[GAP Forum] Stop GAP from storing group properties
Hulpke,Alexander
Alexander.Hulpke at colostate.edu
Sat May 8 21:49:17 BST 2021
Dear Forum, Dear Marc Keilberg,
> I've been looking to sift through a particular family of a few ten-thousand
> groups, which are not in any of the current libraries, to see if they have
> certain properties. While it's relatively easy to construct the entire
> family of groups via the anupq package, and the test I run on them is
> relatively quick (a second or two per group on my computer), I run into
> serious memory consumption issues when I go to start testing them all (with
> a function specifically written to perform the test in question). While
> the list of groups I want only takes up a few gigabytes, and each iteration
> of the testing function should be consuming a small fraction of that before
> it completes, my total memory consumption constantly ticks up as I run
> through the list, ultimately consuming well more memory than the list of
> groups itself.
There are tools (such as `AttributeValueNotSet` that aim to do this, but it is still possible that attributes that get called in the course of the calculation still get stored.
What I have therefore done in such situations is to simply delete the whole group after having used it. This can happen in one of two ways (assuming L is your list of groups):
a) You do not need the groups, only data obtained from them, or one counterexample:
for i in [1..Length(L)] do
G:=L[i];
# now do the test
...
Unbind(L[i]); # so the group is gone as soon as the next iteration assignes G.
od;
A more subtle way (with keeping the list) is work on a new group G that is defined the same way (but is a different object.
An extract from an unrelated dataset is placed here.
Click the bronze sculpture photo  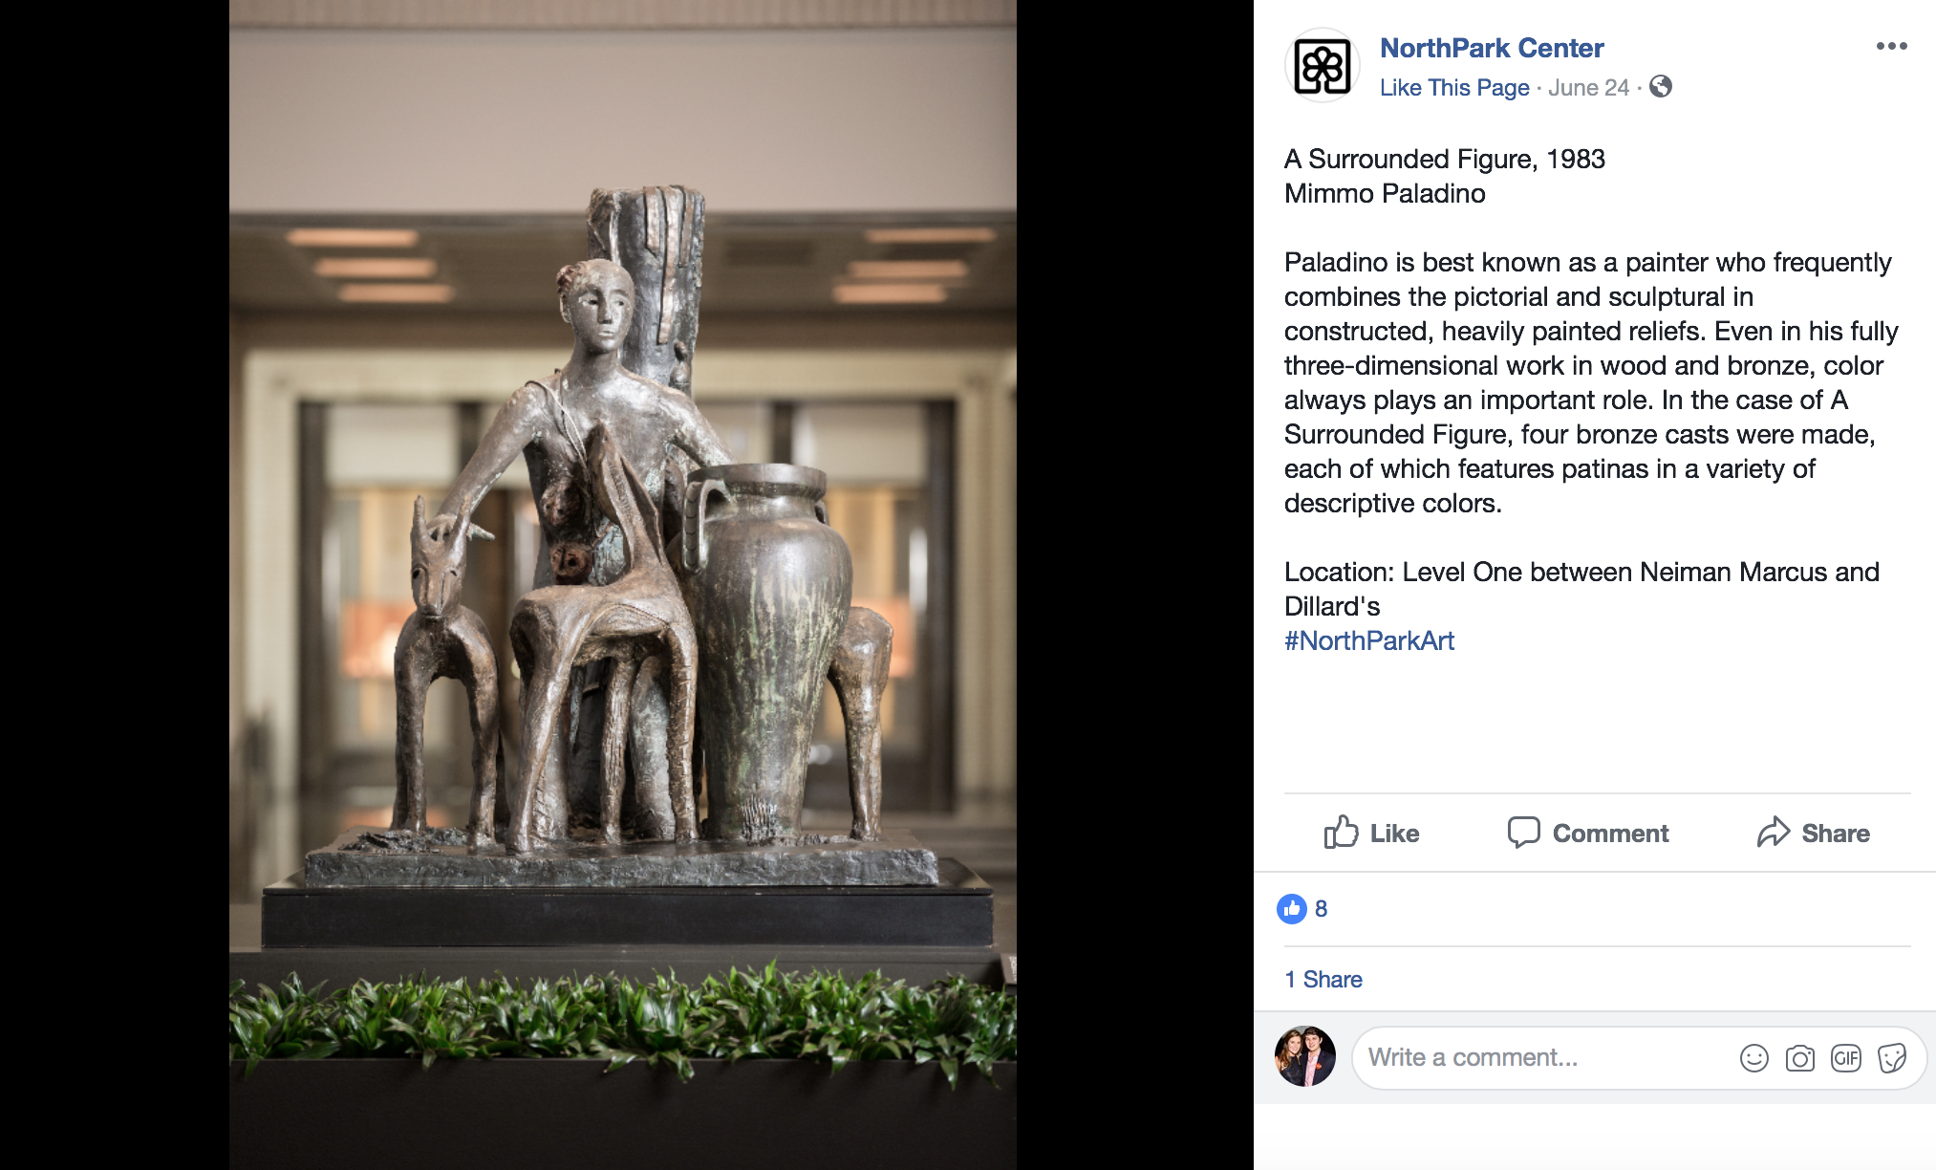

If you have permutation groups, you can do this as:
G:=Group(GeneratorsOfGroup(L[i]));
SetSize(G,Size(L[i])); # speeds things up if large
but I suspect you have PcGroups. For these, it is probably best to make a *new* pc group with the same generators, so that there is nothing stored through attributes of the pcgs. That is, you use:
G:=GroupByPcgs(Pcgs(L[i]));
You will get a formally different group with same multiplication rules, and you can discard it once you are done.